While pharmaceutical investing is not for the risk adverse or for those who seek a quick rate of return, the industry as a whole performs well and is more consistent than many other industries. According to, the iShares U.S. Pharmaceutical ETF (IHE), which tracks the performance of the U.S. drug industry, has returned nearly 11 percent annually over the past decade and has generated positive returns in 8 out of 10 years.

In the healthcare sector, social impact funds have catalyzed groundbreaking advancements. They have fueled the development of life-changing medical technologies, supported community health clinics in underserved areas, and boosted research into neglected diseases that affect millions worldwide. 

To date, however, Syridex Bio is one of a very few SRIs to focus exclusively on investing in companies which develop medical therapies to serve underserved populations. 

Addressing Health Equity: A Win-Win for Investors and Communities

The beauty of investing with purpose in health equity initiatives lies in its win-win nature. On the one hand, investors can enjoy financial returns from successful ventures, ensuring the sustainability of their investments. On the other hand, communities benefit from improved health outcomes, access to healthcare services, and reduced disparities.
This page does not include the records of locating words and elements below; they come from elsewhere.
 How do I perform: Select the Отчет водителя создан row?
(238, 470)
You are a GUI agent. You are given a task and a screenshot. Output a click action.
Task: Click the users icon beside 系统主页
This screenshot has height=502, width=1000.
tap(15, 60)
By prioritizing health equity, investors are investing in a healthier and more productive society, which, in turn, can lead to stronger economies and increased consumer demand for products and services.

And today the convergence of healthcare and technology has further accelerated the impact investing landscape. Startups and companies focusing on digital health solutions, telemedicine, and data-driven diagnostics have received substantial support from impact investors.

These innovative solutions have the potential to revolutionize healthcare delivery, making it more efficient, affordable, and accessible to all, irrespective of geographic or socioeconomic barriers.


While impact investing in healthcare has gained significant momentum, it still faces challenges. I am however optimistic for a brighter and healthier future for all, as this transformative approach continues to shape the landscape of health equity initiatives and confident that, together, we can transform lives, enhance communities, and drive positive change on a grand scale.